§ **YOUR INSTRUCTIONS**: Beginning with the line that contains "Where should I click to: Open", reproduce every line through the end of the records below exactly, and leave the pictures out.
THE DATA section start
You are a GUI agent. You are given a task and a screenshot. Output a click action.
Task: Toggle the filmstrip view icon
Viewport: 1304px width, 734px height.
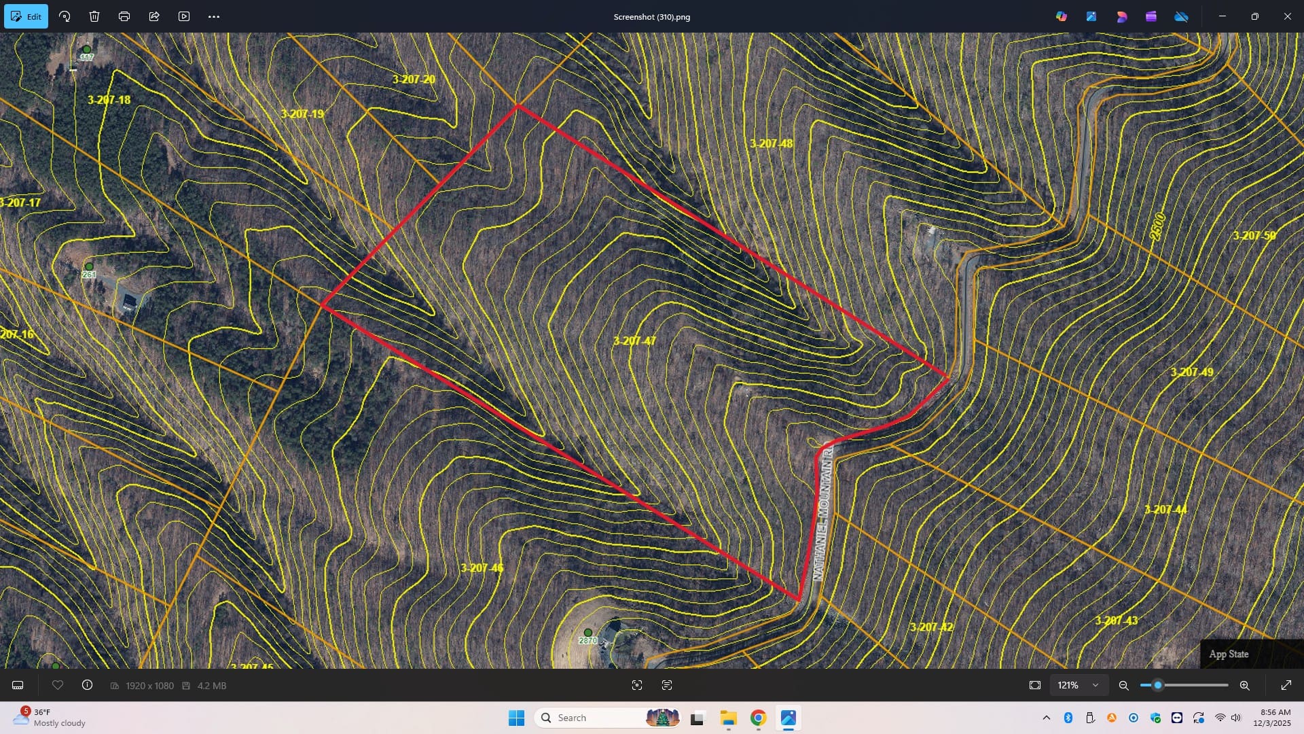[18, 685]
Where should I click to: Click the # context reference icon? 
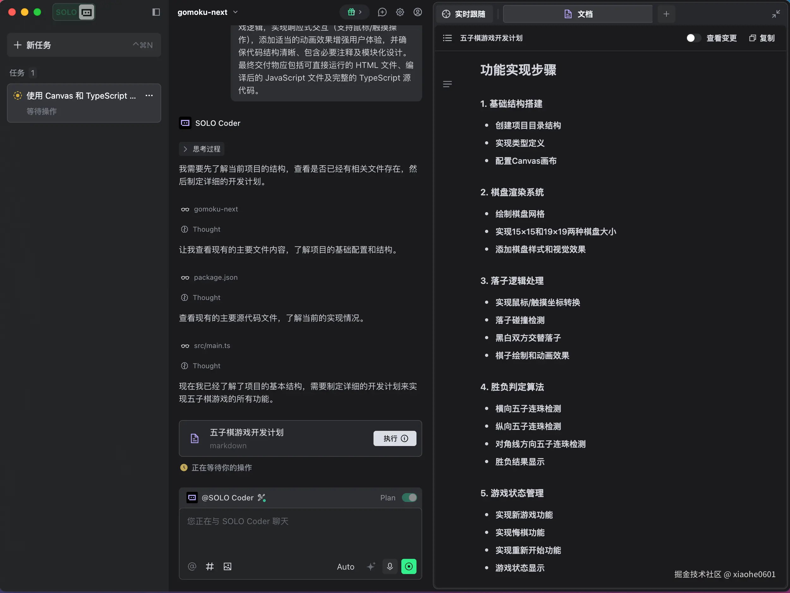(x=210, y=566)
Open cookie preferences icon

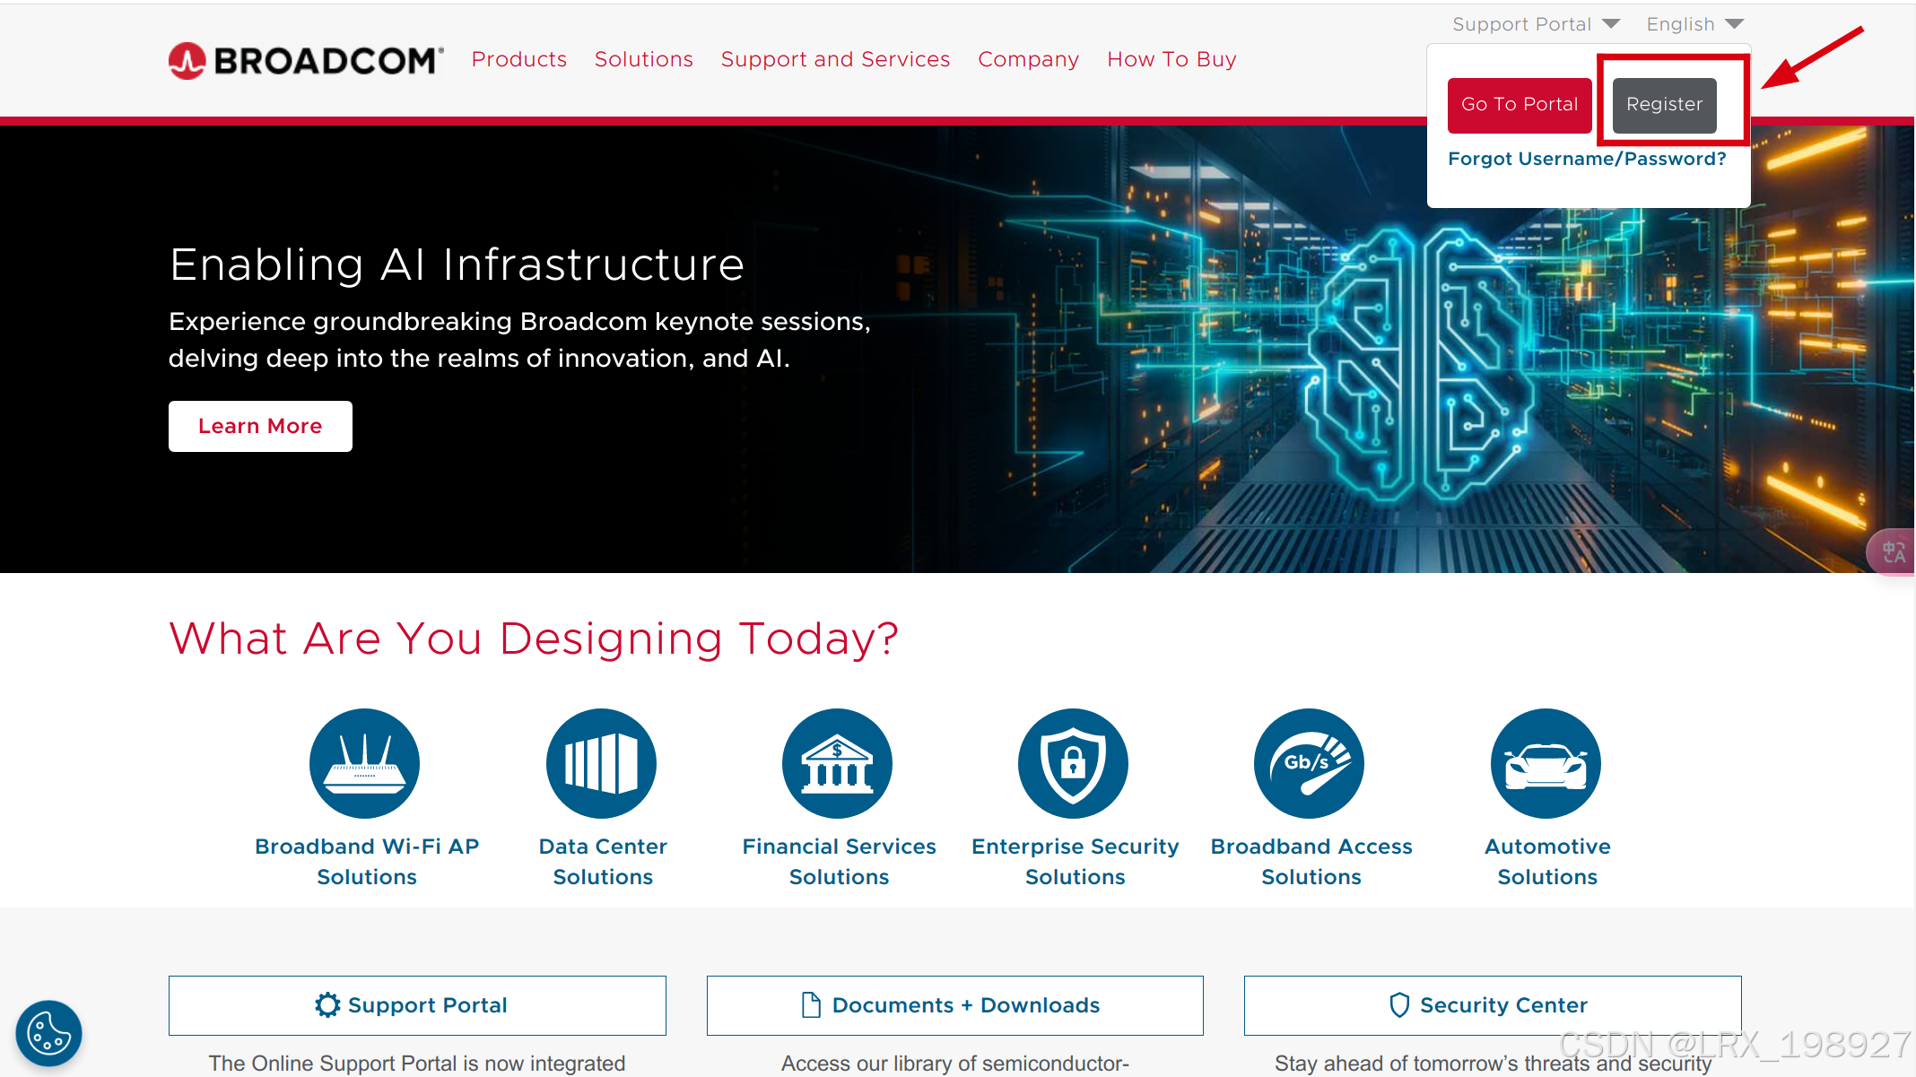pyautogui.click(x=48, y=1033)
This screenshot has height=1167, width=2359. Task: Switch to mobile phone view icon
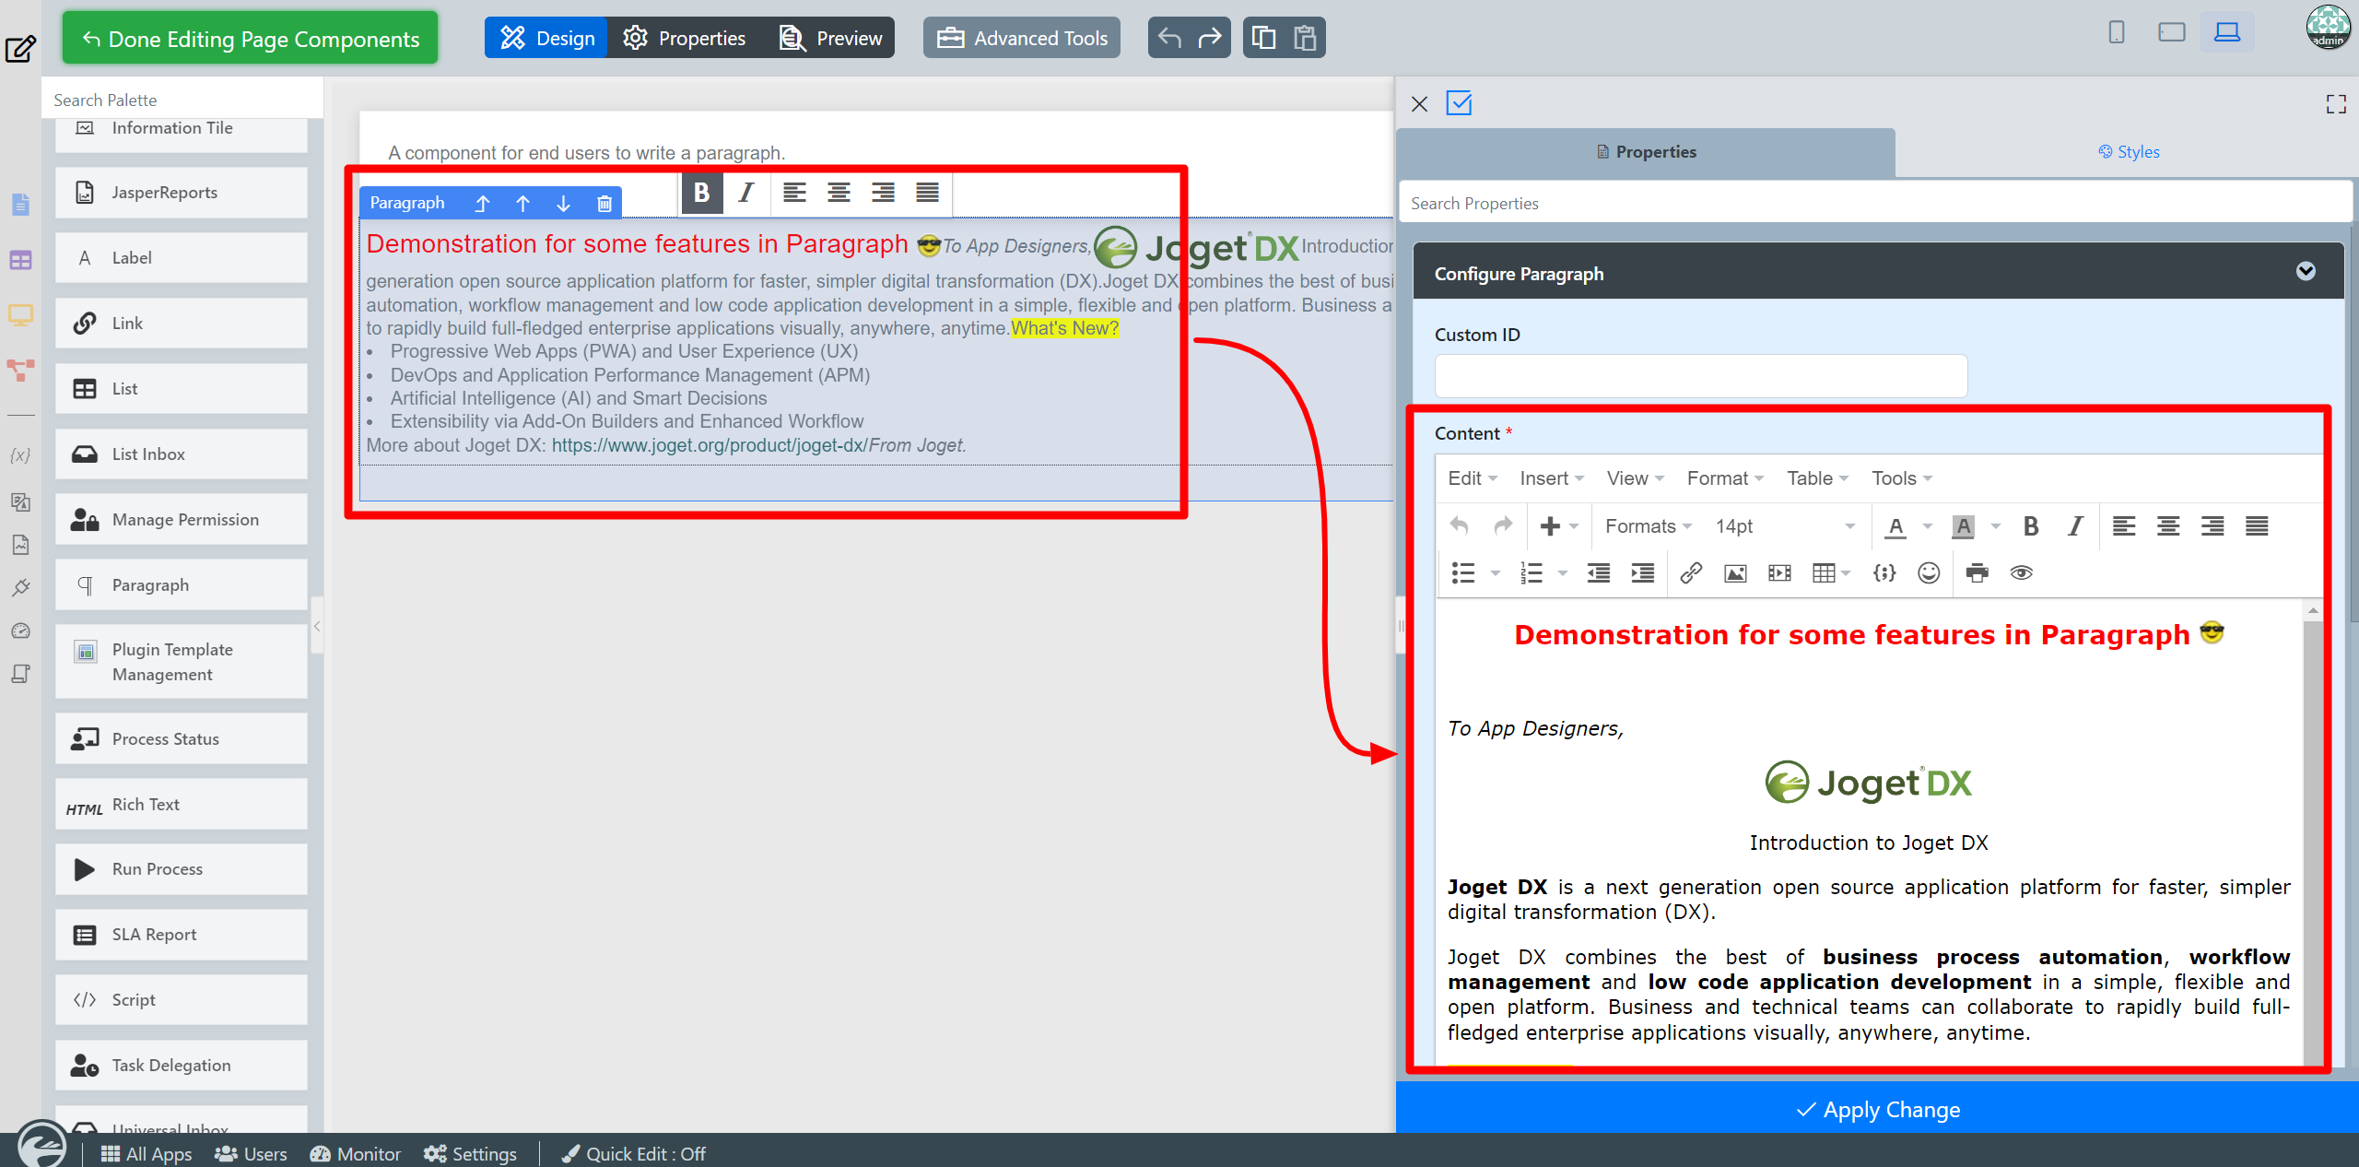coord(2117,32)
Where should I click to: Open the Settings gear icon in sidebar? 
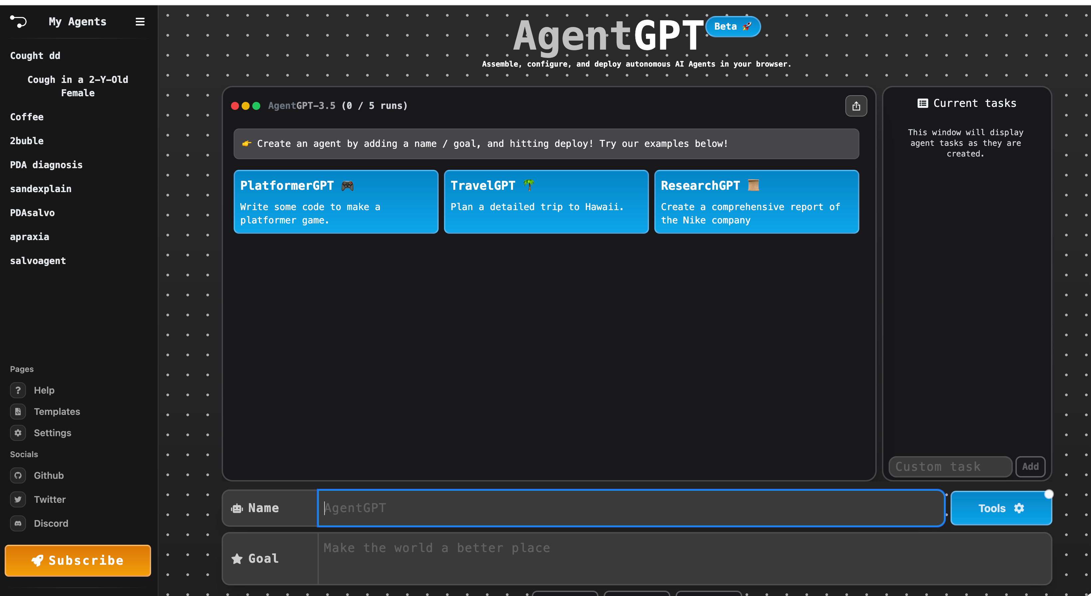tap(18, 432)
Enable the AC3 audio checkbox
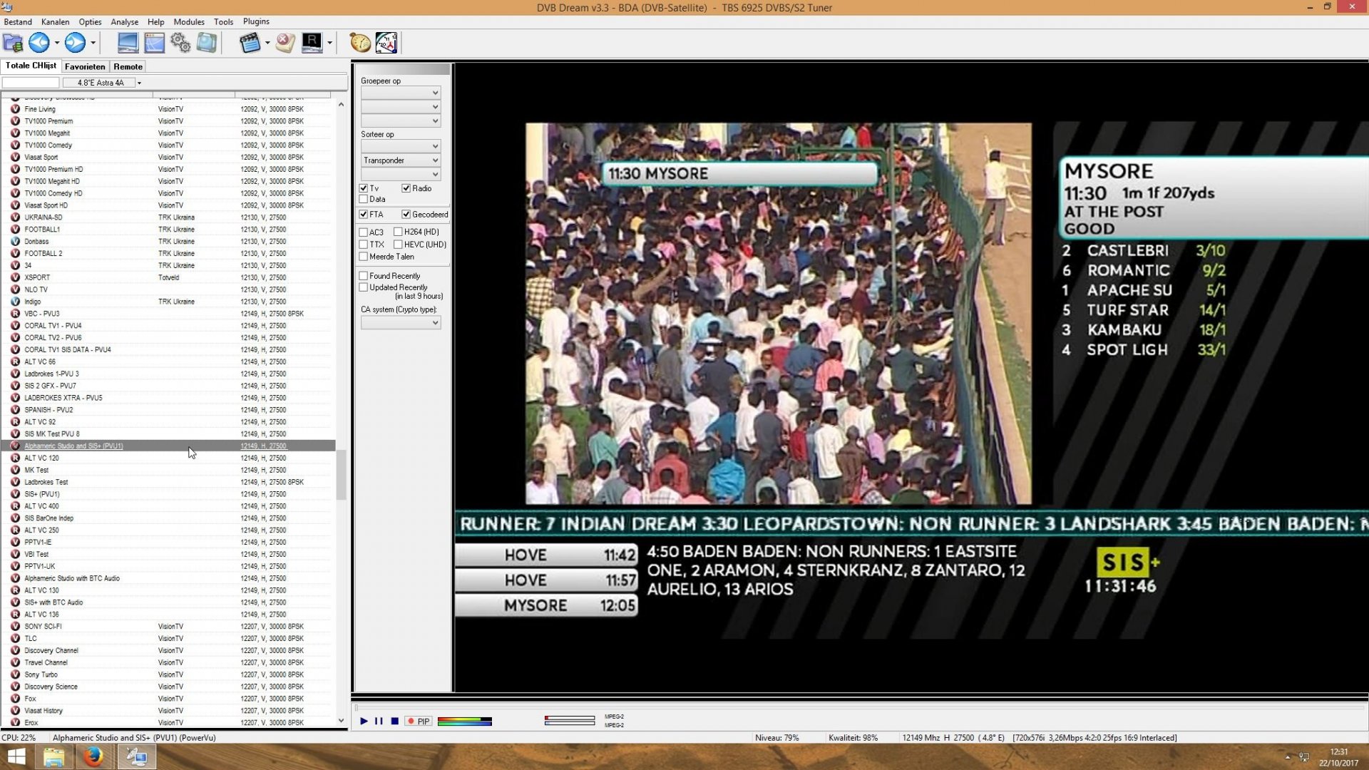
THE DATA section end
§ **RESULT**:
Where should I click to: Open the Settings gear icon in sidebar? 
tap(18, 432)
Enable the AC3 audio checkbox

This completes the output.